En las últimas dos semanas, la presión de los especuladores a corto ha caído a la mitad en Telefónica. Tras la presentación de resultados anuales, su presencia baja a un 0,2%. Los especuladores bajistas aflojan presión en Telefónica. Su presencia en el capital de la gigante española cae a la mitad después de haber presentado sus cuentas del ejercicio 2013 y haber confirmado su apuesta por el dividendo a accionistas. Sólo un 0,2% de su capital está ahora en manos de los indeseados ‘cortos’.
El último recuento de bajistas de la Comisión Nacional del Mercado de Valores (CNMV) refleja que en las últimas dos semanas el peso de los bajistas se ha reducido de forma drástica desde el 0,49% de hace dos semanas. En este tiempo, destacan los analistas, media la presentación de unas cuentas anuales que consiguieron colmar las expectativas del mercado así como algunos anuncios de reestructuración corporativa que también se han ganado el aplauso de varias grandes casas internacionales de inversión.
Hoy por hoy, la apuesta bajista que se cierne sobre el capital de Telefónica alcanza los 104 millones de euros a precios de mercado. Apenas un pequeño reducto en los 52.000 millones de euros que roza ya la capitalización bursátil de la compañía que preside César Alierta. Los analistas destacan además que la reciente confirmación de los 11 euros por título, tras una ligera consolidación a principio de mes ha determinado a algunas de las carteras más pesimistas a replantearse su posición.
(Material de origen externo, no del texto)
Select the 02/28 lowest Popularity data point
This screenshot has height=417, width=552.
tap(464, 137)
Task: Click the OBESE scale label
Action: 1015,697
En este sentido, según consta en los registros de la CNMV, la posición declarada corresponde a un único accionista. Y es que, a efectos del recuento que el supervisor bursátil lleva a cabo quincenalmente, tan sólo se contabilizan aquellas carteras que controlan con apuestas a la baja un mínimo del 0,2% del capital de una compañía, que es lo que actualmente figura para Telefónica. Para que la posición sea, además de contabilizada, publicada al mercado, el accionista en cuestión debe sobrepasar el umbral del 0,5% del accionariado.
Al calor de los últimos movimientos corporativos del sector, en la que Jazztel es siempre objetivo de los más variopintos rumores, también han caído los cortos en esta ‘teleco’. Actualmente, un 0,53% de su capital obra en manos de los especuladores bajistas, porcentaje que supone un descenso menor al de Telefónica, pues la quincena pasada un 0,77% de la presidida por Leopoldo Fernández Pujals se encontraba en manos de estos comprometedores inversores.